Cross-Cultural Research and Back-Translation

An Overview on Issues of Cross-Cultural Research and Back-Translation


There are numerous studies which have been conducted in the field of sport based on an adapted or translated instrument across countries. However, using an adapted or translated instrument does not ensure that the adapted or translated one measures the same constructs as the original one does as a result of the cultural and lingual differences. Therefore, researchers who would like to adapt or translate in instrument from English version into different language version should be cognizant of such potential problems. The purpose of this paper is to provide researchers with an overview of issues regarding the cross-cultural study as well as the adapting or translating an instrument. In addition, the practical guidelines and the possible methods that can detect such problems are also included.


Due to the fact that the world is becoming a global village, more and more fields, such as business, public affairs, and research are becoming borderless. The frequent interaction and collaboration in the field of research all over the world result in greater interests in cross-cultural and international research (Sireci & Berberoglu, 2000). Numerous tests and questionnaires developed for the population in the United States have been translated or adapted by many researchers in some non-English countries (Butcher & Garcia, 1978). This phenomenon is also salient in Asian countries, i.e., research instruments translated from English is popular in academics in Taiwan, especially in the area of psychology and sports. Such translations and adaptations seemed to assume that these translated instruments have as satisfactory validity and reliability as the original one does. However, such an assumption could be dangerous due to a variety of factors that could influence the validity of score from an instrument in different cultural settings and languages (Geisinger, 1994; Hambleton, 2001; Van de Vijver & Hambleton, 1996). In addition, some bias including construct bias and item bias could arise when translating or adapting an instrument from another language (Butcher & Garcia, 1978; Van de Vijver & Hambleton, 1996). Under such a circumstance, the validity could be one of the problems causing inaccurate results. Therefore, a more careful examination on these issues is needed when a researcher translates or adapts the existing tests or questionnaires from another language. The purpose of this paper is to examine the potential issues that might be encountered by researchers when they are translating or adapting instruments or tests from another language. Moreover, remedies and practice from existing studies will also be discussed.

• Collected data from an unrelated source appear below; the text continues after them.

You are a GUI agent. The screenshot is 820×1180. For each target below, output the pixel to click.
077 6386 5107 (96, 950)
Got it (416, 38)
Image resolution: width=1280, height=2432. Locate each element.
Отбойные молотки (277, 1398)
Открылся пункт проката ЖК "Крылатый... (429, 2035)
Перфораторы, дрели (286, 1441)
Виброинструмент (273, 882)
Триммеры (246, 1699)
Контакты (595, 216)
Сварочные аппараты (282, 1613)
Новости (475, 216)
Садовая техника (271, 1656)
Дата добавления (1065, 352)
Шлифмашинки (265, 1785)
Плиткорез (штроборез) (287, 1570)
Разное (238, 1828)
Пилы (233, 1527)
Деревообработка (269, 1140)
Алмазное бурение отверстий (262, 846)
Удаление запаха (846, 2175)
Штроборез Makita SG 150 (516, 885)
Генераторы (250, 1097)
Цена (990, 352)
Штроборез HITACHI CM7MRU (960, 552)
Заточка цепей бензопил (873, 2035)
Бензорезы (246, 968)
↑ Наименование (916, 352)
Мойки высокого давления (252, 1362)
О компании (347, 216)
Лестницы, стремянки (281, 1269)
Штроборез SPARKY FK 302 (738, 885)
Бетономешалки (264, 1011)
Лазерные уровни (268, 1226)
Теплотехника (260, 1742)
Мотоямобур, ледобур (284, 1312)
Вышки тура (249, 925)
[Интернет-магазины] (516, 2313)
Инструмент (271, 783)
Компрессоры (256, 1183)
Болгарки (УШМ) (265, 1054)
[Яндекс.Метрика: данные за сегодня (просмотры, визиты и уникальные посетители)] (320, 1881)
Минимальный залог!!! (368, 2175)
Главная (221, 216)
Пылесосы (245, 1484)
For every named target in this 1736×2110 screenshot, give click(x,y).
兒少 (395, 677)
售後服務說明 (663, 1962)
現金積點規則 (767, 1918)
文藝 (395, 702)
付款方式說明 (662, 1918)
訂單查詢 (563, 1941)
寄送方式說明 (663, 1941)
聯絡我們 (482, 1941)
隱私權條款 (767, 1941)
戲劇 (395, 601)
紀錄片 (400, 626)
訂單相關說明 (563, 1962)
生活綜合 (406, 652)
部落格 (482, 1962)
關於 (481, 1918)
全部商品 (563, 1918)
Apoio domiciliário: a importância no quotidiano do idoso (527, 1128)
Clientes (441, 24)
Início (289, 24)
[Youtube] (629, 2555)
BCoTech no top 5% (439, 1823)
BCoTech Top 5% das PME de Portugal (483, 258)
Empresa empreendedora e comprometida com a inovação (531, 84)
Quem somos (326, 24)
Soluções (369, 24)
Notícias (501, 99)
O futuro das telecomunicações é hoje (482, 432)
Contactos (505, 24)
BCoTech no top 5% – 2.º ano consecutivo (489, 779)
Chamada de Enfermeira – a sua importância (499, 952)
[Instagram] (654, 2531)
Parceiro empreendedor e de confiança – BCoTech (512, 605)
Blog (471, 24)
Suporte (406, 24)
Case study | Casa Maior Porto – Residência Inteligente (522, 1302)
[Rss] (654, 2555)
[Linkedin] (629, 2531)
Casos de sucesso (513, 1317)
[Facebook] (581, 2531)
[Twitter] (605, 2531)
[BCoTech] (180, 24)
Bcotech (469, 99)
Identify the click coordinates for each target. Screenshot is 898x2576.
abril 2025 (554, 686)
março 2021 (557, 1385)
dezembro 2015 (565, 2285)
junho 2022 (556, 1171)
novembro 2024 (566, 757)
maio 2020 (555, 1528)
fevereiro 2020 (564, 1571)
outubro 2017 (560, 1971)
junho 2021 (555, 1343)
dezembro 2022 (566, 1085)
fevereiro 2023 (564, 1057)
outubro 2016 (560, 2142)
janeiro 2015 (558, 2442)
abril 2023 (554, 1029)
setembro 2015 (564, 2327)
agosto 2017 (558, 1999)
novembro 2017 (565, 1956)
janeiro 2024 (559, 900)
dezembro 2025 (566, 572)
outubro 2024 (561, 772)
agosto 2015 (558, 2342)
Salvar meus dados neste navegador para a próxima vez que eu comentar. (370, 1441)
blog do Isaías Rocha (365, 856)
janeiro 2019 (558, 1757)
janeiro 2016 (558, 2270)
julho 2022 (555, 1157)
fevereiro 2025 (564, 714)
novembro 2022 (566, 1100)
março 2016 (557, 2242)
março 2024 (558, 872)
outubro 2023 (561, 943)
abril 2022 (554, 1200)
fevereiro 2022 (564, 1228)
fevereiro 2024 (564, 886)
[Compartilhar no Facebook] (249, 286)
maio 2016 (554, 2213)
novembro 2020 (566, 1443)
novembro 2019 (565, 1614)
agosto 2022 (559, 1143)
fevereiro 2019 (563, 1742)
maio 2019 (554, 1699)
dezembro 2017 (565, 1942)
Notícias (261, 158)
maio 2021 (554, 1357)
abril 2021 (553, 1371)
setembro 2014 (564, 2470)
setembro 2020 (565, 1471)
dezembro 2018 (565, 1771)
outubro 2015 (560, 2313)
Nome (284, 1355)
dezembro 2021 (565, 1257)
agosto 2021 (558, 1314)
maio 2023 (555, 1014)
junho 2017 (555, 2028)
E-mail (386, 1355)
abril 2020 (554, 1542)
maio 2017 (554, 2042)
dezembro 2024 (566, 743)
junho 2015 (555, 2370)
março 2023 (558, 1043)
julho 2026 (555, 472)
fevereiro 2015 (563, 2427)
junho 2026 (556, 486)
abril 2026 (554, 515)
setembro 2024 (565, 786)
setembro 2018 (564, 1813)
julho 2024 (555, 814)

Issues and Possible Remedies Regarding Cross-Cultural Research

Generally, there are three types of bias in cross-cultural studies: construct bias, method bias, and item bias (Van de Vijver & Hambleton, 1996). The following are the elaboration of each type of bias as well as the possible methods to alleviate the potential problems:

  • Construct bias: this bias occurs when the construct being measured by an instrument shows non-negligible discrepancy across cultures. For example, the construct of “filial piety”, which means how obedient people are to their parents, differs greatly between Western cultures and Eastern cultures. Further, translating an existing instrument is more likely to result in such a bias than developing an instrument for different languages simultaneously. One possible solution of curing construct bias is to adapt/translate an instrument by a team in which the team members possess the expertise in multi-cultural and multi-lingual contexts.
  • Method bias: this bias is attributed to the administration procedure of the measurement including a variety of factors, such as social desirability among/between groups, respondents’ non-familiarity with the measurement and the physical conditions in which a survey is administered, etc. This bias could affect most or even all items of the measurement. In addition, the difference in scores between groups could result from the bias in the administration procedure of the test as opposed to the intrinsic differences of the groups studied if the method bias exists. There are several methods that could be adopted to examine the method bias: confirmatory factor analysis, which can be exploited to compare the equivalence of factor structures in different cultural settings (Marsh & Byrne, 1993); Multitrait-multimethod matrices (MTMM), in which “the inter-correlations among several traits each measured by several methods are appraised for evidence of validity” (Schmitt, Coyle, & Saari, 1977, p.447); repeated test administrations and measurements of social desirability.
  • Item bias: this bias is sometimes called differential item functioning. It may cause problems if such situations as poor wording, inaccurate translations, inappropriateness of item content in a cultural group exist at the item level of the measurement. More specifically, differential item functioning is present when two people with the same ability or level of the trait differs in response due to cultural differences. The statistical techniques developed to detect item bias are divided into two main categories: one developed for dichotomously scored items is the Mantel-Haenszel procedure (Holland & Thayer, 1988), which was proposed by Holland (1985) to detect whether items function differently for two groups of examinees by means of the 2 ×2 ×K contingency table along with the MH-CHISQ test statistic proposed by Mantel and Haenszel; an another procedure developed for detecting differential item functioning in test scores with interval-scale properties was based on the analysis of variance (ANOVA). Moreover, another widely used technique to detect the item bias is an independent back-translation (Brislin, 1980). An independent back-translation means that “an original translation would render items from the original version of the instrument to a second language, and a second translator—one not familiar with the instrument—would translate the instrument back into the original language” (Geisinger, 1994, p. 306). Finally, item response theory (IRT) applied to a variety of translated tests offers the possibility for cross-cultural researchers to solve the problem of measurement inequivalence as well as to discover the cultural and/or lingual differences (Ellis, 1989).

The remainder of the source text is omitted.